Authentication and Configuration

Configuration precedence

1. explicit flags
2. environment variables
3. config file
4. defaults

Environment variables

CANVAS_BASE_URL=https://school.instructure.com
CANVAS_TOKEN=...
CANVAS_COOKIE=...
CANVAS_PROFILE=default
CANVAS_CONFIG=/path/to/config.yaml

CANVAS_BASE_URL is the Canvas root URL. Accept accidental /api/v1 suffixes and normalize internally.

Config file

Default path (OS-appropriate):

Linux:   ~/.config/canvas-cli/config.yaml
macOS:   ~/Library/Application Support/canvas-cli/config.yaml
Windows: %APPDATA%\canvas-cli\config.yaml

Example:

current_profile: default
profiles:
  default:
    base_url: https://school.instructure.com
    token: env:CANVAS_TOKEN
    timeout: 30s
    retries: 3
    page_size: 100

Support env:VAR_NAME token references to avoid storing tokens directly.

Token auth

Local automation can use Canvas access tokens. Document the Canvas UI path for personal/local usage:

Account -> Settings -> Approved Integrations -> New Access Token

The README must also state that broad multi-user applications should use OAuth2. Manual token entry from other users is not appropriate for a distributed multi-user app.

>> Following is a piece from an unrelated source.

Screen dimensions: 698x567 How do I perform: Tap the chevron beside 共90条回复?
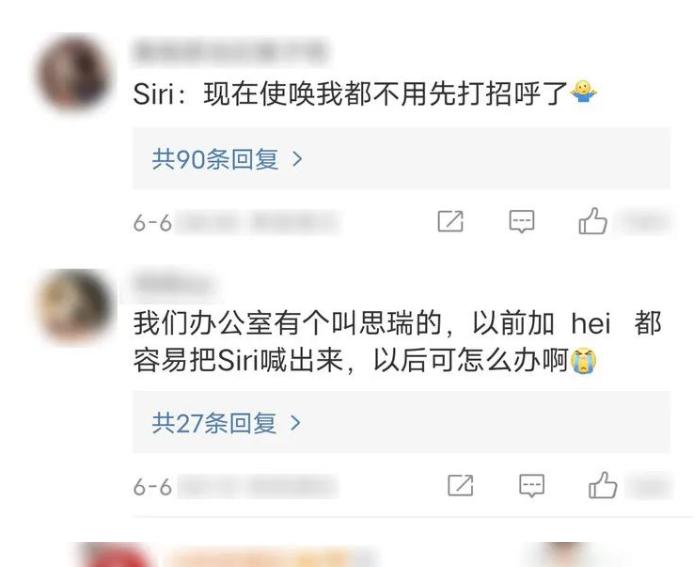pos(297,159)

Session cookie auth (experimental)

Warning: Session cookie auth is experimental and fallback-only. Use token auth or OAuth2 when possible.

Session cookie auth is intended for students whose schools disable access token generation. It reads your browser's Canvas login cookie, which grants full account access and bypasses SSO/2FA boundaries.

Limitations

• Cookies expire when your browser session ends or after idle timeout (typically 8-24 hours).
• Write commands (POST/PUT/DELETE) require a CSRF token. Without one, only read commands work.
• Cookie auth is less secure than token auth — anyone with the cookie can act as you.

Interactive login

canvas auth login
# Select "Session cookie (experimental)" when prompted

The CLI will attempt to extract cookies from your browser automatically. If extraction fails, you can:

• Try another browser
• Enter the cookie manually (copy from DevTools -> Application -> Cookies)

Override browser auto-detection with --browser:

canvas auth login --browser firefox

Scripted/CI login

# Read cookie from stdin
echo "$COOKIE" | canvas auth login --base-url URL --cookie-stdin

# Read cookie from environment variable
canvas auth login --base-url URL --cookie-env MY_COOKIE_VAR

# Read cookie from file (must be 0600 permissions)
canvas auth login --base-url URL --cookie-file /path/to/cookie

# CSRF token (optional, enables write commands)
canvas auth login --base-url URL --cookie-stdin --csrf-token-stdin
canvas auth login --base-url URL --cookie-env MY_COOKIE --csrf-token-env MY_CSRF

Config file

profiles:
  default:
    base_url: https://canvas.school.edu
    # cookie: env:CANVAS_COOKIE   # experimental, fallback only
    # csrf_token: env:CANVAS_CSRF # extracted alongside cookie

Session expiry

When your cookie session expires, commands will return:

session expired. Re-authenticate: canvas auth login

Re-run canvas auth login to get a fresh cookie.

Security

• Cookie values are stored in the config file with the same permissions model as tokens (0600).
• env:VAR_NAME references are supported to avoid storing cookies in plaintext.
• Cookie values are never displayed in auth status, --json, --verbose, --debug, or doctor output.
• Cross-origin redirects strip all auth headers (Cookie, Authorization, X-CSRF-Token).

OAuth2

OAuth2 is planned for multi-user distribution. The following commands are under consideration:

canvas auth oauth login
canvas auth oauth callback
canvas auth refresh

OAuth tokens would use OS keychain storage when feasible.

Auth commands

canvas auth login --base-url URL --token-stdin
canvas auth login --base-url URL --token-env CANVAS_TOKEN
canvas auth login --base-url URL --cookie-stdin
canvas auth login --base-url URL --cookie-env CANVAS_COOKIE
canvas auth login --base-url URL --cookie-file /path/to/cookie
canvas auth login --browser firefox
canvas auth login
canvas auth status
canvas auth test
canvas auth logout
canvas auth profiles
canvas auth use PROFILE

auth status shows token and cookie presence but never the values.

auth test calls the current user endpoint and returns clear JSON in --json mode. Works with both token and cookie auth.